(Collected data)

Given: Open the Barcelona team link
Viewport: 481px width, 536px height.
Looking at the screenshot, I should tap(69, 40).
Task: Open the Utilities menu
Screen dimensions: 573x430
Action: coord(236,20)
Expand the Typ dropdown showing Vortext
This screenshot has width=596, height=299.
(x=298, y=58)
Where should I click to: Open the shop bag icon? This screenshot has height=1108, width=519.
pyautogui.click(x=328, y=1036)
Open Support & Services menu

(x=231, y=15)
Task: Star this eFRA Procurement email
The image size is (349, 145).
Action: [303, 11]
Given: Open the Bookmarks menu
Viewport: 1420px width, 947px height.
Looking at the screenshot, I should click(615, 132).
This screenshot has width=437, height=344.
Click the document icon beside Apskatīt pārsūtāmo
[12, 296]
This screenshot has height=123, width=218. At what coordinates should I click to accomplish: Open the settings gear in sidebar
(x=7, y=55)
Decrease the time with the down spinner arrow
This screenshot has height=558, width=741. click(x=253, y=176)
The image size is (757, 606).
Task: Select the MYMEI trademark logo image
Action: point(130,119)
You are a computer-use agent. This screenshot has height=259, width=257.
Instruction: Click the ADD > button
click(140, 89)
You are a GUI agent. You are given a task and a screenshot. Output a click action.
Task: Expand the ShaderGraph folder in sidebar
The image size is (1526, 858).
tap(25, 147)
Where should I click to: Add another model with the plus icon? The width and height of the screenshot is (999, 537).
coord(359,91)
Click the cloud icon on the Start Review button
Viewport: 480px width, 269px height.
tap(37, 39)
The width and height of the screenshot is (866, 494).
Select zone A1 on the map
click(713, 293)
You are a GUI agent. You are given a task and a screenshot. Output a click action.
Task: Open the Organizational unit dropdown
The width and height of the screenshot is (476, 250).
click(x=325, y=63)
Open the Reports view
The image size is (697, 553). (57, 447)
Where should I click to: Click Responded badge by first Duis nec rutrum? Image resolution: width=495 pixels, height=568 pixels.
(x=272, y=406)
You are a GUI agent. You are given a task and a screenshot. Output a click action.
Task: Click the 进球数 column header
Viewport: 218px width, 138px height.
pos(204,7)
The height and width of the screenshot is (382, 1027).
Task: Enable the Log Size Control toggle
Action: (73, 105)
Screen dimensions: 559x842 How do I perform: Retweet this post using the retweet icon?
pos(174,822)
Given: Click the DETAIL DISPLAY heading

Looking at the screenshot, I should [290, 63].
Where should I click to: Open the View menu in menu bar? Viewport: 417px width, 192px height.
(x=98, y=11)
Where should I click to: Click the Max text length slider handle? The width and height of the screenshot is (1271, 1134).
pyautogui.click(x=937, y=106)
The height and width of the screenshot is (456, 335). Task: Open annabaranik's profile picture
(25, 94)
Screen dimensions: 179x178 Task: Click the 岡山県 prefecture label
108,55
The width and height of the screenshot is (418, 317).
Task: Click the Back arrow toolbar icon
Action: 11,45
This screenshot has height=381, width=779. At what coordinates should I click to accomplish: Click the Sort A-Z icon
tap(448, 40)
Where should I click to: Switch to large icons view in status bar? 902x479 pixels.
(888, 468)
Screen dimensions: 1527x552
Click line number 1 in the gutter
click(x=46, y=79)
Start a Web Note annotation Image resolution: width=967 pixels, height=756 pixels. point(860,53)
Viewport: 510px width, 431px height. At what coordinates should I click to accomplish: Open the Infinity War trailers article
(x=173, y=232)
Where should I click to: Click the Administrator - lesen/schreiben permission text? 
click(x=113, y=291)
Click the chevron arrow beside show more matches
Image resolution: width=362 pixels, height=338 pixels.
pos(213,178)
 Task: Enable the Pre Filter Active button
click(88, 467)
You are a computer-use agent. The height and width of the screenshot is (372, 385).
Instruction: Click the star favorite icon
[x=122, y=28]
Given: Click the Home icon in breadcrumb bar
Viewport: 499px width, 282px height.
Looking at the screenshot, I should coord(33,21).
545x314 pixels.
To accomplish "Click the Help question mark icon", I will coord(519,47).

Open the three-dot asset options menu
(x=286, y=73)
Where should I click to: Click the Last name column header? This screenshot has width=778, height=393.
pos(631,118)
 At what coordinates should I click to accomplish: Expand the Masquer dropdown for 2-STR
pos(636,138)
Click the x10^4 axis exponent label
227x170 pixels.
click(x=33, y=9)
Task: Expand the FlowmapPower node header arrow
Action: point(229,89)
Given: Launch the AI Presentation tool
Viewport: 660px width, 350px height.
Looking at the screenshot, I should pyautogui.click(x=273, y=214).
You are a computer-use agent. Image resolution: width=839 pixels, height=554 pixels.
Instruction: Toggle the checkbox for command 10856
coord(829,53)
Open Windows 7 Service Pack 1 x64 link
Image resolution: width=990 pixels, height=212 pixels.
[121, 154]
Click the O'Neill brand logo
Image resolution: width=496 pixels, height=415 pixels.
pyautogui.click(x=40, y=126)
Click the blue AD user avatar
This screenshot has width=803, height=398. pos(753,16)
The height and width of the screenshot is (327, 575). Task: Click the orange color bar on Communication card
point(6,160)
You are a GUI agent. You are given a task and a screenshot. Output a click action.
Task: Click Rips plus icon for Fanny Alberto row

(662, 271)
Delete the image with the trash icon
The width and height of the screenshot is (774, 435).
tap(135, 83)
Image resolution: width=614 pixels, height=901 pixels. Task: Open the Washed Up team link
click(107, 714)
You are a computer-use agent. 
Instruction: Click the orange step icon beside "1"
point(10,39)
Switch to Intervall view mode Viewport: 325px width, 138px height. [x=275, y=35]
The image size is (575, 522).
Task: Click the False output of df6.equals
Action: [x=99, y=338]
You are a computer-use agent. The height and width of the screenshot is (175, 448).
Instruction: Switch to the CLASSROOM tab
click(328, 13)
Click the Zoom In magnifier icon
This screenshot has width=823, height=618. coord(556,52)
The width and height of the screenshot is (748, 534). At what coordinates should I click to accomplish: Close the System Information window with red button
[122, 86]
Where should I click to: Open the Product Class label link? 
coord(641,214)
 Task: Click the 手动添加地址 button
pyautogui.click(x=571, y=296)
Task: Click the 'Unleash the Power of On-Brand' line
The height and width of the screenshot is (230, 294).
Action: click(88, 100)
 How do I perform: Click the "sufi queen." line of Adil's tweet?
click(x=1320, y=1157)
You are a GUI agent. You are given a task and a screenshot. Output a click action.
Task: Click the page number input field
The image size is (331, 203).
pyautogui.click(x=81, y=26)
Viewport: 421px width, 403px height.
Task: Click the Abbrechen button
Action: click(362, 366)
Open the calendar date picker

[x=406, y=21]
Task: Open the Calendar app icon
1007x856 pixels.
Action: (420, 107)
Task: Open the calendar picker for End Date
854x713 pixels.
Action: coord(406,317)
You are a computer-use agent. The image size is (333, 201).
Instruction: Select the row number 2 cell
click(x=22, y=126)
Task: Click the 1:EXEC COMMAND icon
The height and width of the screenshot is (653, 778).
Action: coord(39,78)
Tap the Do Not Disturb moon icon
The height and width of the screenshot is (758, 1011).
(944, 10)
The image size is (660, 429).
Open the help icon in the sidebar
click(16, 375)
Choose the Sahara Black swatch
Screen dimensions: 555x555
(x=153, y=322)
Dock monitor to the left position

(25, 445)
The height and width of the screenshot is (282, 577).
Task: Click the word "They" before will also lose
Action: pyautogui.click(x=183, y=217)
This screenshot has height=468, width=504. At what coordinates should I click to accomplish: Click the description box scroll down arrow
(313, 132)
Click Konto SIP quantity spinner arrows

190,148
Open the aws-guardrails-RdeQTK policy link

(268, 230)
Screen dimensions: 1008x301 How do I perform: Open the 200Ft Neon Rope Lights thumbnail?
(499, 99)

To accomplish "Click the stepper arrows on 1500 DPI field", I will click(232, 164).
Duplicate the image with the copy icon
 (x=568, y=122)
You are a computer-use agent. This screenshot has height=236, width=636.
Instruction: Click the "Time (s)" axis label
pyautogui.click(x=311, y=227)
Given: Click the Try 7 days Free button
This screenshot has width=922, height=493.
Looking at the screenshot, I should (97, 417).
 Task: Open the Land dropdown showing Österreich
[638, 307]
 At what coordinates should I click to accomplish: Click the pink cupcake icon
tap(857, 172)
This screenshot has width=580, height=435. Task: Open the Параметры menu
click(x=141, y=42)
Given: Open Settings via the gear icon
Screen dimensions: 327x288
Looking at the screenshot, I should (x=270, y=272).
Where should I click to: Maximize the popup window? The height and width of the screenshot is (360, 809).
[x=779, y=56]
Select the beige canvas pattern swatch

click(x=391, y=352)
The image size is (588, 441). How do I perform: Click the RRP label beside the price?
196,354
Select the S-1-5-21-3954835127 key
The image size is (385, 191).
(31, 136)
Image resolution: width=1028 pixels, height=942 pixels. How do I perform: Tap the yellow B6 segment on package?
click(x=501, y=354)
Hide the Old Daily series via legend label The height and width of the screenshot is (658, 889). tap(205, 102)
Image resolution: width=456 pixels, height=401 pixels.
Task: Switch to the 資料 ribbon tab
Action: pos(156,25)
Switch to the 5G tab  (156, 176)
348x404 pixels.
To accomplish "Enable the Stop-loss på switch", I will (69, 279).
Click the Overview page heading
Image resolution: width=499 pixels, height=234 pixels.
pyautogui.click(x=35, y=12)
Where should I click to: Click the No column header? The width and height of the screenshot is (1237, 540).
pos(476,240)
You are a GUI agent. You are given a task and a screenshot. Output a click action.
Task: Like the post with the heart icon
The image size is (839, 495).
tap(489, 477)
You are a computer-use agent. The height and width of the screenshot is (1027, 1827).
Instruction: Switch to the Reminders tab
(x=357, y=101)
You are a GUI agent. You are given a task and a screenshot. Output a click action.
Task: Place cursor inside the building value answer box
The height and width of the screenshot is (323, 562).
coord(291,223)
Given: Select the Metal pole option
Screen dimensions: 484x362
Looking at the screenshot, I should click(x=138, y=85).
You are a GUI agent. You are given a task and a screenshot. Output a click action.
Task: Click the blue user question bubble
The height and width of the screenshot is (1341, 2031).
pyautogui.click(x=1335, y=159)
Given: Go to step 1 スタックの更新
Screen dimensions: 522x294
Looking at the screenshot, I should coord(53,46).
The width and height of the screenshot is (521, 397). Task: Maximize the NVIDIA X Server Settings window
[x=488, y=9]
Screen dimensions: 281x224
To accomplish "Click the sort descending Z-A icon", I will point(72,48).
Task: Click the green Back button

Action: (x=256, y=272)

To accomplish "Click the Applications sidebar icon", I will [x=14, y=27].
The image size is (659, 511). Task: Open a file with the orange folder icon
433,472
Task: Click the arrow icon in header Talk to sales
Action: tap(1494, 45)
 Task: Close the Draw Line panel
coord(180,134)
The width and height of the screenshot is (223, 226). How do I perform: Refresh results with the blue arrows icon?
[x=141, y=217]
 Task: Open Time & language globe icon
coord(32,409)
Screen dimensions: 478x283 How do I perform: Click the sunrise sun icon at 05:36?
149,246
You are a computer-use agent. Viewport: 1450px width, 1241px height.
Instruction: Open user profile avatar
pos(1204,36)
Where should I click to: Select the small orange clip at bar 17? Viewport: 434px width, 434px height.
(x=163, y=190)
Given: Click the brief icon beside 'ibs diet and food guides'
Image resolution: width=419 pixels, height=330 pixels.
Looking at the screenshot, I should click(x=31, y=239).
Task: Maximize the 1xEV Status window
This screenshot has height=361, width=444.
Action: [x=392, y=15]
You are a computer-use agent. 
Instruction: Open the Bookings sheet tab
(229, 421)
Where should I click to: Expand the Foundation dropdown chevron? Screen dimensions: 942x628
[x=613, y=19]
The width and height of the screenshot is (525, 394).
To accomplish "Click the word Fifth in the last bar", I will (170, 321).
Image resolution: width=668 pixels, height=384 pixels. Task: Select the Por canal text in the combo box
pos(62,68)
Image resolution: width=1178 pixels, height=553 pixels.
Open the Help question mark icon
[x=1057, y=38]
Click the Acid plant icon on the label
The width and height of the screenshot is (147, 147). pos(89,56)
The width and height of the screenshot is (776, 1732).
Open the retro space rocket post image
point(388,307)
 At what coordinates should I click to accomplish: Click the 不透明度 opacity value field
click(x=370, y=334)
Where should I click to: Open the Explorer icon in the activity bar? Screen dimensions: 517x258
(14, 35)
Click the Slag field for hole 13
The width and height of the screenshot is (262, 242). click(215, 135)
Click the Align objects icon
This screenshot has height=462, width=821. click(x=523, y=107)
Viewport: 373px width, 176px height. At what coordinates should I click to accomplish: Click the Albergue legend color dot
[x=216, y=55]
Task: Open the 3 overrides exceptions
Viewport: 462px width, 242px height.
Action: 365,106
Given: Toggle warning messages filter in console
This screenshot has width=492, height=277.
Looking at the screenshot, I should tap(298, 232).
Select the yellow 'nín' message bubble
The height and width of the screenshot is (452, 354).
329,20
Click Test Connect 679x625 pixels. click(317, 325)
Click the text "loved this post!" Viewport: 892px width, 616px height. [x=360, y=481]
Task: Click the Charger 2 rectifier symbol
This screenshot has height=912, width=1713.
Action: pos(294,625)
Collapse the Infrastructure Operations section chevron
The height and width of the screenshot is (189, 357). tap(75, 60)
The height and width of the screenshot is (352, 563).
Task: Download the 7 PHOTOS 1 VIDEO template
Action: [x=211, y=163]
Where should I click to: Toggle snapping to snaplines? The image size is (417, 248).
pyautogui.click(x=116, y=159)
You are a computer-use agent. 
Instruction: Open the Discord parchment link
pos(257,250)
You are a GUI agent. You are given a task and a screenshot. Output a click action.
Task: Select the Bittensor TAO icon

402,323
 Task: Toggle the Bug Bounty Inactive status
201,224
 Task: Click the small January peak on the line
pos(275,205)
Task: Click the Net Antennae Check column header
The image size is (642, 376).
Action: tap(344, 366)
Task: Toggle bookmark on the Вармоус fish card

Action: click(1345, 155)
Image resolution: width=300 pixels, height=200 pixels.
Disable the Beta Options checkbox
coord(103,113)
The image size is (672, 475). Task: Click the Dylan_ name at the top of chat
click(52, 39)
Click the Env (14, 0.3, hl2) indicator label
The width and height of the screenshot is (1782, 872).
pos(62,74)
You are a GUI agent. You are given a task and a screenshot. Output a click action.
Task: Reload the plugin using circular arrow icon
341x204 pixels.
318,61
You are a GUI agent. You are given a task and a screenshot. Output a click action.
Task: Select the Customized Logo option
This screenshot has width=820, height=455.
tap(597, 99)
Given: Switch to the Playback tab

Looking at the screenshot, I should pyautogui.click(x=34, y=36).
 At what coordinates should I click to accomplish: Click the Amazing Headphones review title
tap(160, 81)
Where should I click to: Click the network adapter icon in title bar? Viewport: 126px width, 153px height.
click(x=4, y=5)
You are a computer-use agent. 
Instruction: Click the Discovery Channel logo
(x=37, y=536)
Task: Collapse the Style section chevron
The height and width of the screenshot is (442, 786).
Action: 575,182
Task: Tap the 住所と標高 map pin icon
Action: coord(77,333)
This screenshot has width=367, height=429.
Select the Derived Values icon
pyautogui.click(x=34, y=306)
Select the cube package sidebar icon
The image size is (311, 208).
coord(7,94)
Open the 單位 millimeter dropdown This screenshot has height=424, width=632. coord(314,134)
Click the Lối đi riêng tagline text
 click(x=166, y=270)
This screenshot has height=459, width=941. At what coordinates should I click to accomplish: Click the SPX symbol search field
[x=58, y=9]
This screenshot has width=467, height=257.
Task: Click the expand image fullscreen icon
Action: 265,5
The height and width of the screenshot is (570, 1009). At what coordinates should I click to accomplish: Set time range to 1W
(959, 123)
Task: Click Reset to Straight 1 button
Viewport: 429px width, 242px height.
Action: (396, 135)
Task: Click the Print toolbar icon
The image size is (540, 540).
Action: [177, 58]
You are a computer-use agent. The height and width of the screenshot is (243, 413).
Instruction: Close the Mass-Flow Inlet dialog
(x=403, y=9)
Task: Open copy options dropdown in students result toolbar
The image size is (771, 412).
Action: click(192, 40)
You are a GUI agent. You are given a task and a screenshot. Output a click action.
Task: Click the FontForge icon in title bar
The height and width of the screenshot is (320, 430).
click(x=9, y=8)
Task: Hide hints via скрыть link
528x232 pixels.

▸ **Activity**
Tell how many lines in the entries above include the string "bubble", and write nothing but the number.

▸ **Exercise answer**
2